Another phenomenon, deemed the "half-and-half" body pattern, is a body morph that occurs during interactions with other cephalopods. One half of the cephalopod's body gets darker than the typical coloration a few minutes after the interaction occurs. This color-change is also observed during the sleeping state. The extended 'quiet state' results in a pale, uniform color compared to the shorter 'active state' including varying colors, textures, and patterns.

==Feeding behavior==
This species, like most squids, is a voracious eater and typically consumes 30–60% of its body weight daily. Prey is caught using the club-like end of the long tentacles which are then pulled towards the mouth supported by the shorter arms. Like other cephalopods, it has a strong beak which it uses to cut the prey into parts so that the raspy tongue, or radula, can be used to further process the food. It consumes small fish, other molluscs, and crustaceans.

==Communication==
Caribbean reef squid have been shown to communicate using a variety of color, shape, and texture changes. Squid are capable of rapid changes in skin color and pattern through nervous control of chromatophores. In addition to camouflage and appearing larger in the face of a threat, squids use color, patterns, and flashing to communicate with one another in various courtship rituals. Caribbean reef squid can send one message via color patterns to a squid on their right, while they send another message to a squid on their left.

==Reproduction==
Like other cephalopods, the Caribbean reef squid is semelparous, dying after reproducing. Females lay their eggs then die immediately after.

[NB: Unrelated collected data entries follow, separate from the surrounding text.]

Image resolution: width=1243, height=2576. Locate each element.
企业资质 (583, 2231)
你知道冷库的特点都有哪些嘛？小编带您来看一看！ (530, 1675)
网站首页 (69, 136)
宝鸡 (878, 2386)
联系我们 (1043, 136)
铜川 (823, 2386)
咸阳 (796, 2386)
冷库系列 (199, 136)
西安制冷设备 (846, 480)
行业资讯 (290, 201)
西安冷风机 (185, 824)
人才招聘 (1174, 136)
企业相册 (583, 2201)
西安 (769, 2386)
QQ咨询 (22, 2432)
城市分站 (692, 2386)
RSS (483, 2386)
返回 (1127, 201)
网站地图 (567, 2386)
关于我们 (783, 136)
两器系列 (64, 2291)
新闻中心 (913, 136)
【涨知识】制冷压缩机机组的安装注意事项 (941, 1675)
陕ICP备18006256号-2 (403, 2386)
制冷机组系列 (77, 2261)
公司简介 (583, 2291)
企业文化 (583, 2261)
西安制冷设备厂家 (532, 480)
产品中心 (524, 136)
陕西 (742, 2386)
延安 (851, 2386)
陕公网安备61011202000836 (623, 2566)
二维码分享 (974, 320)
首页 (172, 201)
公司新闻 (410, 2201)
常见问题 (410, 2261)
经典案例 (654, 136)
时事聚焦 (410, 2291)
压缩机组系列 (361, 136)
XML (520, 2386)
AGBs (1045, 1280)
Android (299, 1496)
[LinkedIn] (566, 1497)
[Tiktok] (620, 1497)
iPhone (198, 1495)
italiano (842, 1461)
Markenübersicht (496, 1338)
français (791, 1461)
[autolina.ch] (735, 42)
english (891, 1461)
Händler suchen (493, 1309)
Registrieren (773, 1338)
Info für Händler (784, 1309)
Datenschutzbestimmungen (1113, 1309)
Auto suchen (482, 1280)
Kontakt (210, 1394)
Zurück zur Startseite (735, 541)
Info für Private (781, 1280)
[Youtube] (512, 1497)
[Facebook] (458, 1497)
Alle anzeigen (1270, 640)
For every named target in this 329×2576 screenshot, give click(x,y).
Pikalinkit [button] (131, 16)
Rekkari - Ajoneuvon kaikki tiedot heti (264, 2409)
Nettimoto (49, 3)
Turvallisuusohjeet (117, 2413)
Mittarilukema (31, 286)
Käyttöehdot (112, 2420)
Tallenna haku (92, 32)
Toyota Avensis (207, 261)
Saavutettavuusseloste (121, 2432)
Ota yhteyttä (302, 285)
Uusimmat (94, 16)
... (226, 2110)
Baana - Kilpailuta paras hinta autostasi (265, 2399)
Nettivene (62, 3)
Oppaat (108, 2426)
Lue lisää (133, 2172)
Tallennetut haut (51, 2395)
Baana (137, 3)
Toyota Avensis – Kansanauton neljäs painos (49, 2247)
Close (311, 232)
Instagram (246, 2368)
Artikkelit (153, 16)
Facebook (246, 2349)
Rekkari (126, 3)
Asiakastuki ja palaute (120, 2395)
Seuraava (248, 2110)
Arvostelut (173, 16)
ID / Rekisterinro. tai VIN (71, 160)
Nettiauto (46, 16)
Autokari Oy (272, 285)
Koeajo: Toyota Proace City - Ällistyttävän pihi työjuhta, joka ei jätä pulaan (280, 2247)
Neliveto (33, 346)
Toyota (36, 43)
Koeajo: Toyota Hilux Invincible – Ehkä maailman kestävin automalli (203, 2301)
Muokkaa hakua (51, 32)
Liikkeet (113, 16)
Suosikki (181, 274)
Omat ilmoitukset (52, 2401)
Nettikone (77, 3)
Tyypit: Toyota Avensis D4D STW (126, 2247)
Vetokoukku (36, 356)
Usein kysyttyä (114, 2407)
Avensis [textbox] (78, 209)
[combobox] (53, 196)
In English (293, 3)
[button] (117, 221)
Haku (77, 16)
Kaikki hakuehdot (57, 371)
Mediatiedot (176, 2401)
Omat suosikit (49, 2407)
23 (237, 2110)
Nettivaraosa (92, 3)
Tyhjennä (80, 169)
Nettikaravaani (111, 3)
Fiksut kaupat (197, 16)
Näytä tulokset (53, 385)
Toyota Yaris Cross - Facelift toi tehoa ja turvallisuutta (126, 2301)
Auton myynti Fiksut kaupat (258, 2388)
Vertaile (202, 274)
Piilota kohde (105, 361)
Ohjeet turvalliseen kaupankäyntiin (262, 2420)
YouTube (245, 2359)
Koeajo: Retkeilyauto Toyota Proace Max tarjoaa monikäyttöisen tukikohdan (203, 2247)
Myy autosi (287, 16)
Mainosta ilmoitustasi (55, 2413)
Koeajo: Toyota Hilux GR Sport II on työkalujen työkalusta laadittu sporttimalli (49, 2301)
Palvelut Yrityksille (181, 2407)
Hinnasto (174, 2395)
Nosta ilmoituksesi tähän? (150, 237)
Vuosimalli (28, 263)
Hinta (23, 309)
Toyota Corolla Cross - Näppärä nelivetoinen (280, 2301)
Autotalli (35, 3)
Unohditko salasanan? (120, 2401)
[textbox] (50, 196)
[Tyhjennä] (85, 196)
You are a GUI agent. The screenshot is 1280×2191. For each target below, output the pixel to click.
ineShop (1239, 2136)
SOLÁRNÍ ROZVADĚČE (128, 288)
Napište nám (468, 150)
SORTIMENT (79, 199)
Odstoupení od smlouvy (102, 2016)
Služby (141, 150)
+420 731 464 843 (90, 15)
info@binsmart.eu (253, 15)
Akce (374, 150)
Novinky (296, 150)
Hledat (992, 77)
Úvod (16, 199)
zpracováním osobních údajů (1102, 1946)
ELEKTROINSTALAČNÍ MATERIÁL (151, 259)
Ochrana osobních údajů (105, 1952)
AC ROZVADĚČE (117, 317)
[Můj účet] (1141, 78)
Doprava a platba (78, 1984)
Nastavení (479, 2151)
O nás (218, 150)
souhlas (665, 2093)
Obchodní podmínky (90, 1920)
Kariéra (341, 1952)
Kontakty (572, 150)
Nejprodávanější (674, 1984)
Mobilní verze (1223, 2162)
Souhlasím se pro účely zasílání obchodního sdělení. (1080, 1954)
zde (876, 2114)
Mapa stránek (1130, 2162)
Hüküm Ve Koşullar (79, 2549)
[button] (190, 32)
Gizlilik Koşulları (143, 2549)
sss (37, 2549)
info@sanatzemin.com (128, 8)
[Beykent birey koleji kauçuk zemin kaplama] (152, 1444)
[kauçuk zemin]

The males, however, can fertilize many females in a short period of time before they die. Females lay the eggs in well-protected areas scattered around the reefs. After competing with 2-5 other males, the largest male approaches the female and gently strokes her with his tentacles. At first she may indicate her alarm by flashing a distinct pattern, but the male soon calms her by blowing water at her and jetting gently away. He returns repeatedly until the female accepts him, however the pair may continue this dance or courting for up to an hour. The male then attaches a sticky packet of sperm to the female's body. As he reaches out with the sperm packet, he displays a pulsating pattern. The female places the packet in her seminal receptacle, finds appropriate places to lay her eggs in small clusters, and then dies.

During the reproductive process, males get defensive over the females they are courting. A physical display resembling zebra stripes, known as 'saddle-striped,' is used to defend a female from other males in female-male pairings. The female response to this display determines whether mating occurs. Once approved by the female, males lay their spermatophore at the base of the female's tentacles. Only half of the time does this action result in the transfer of the spermatophore to the oviduct for internal fertilization.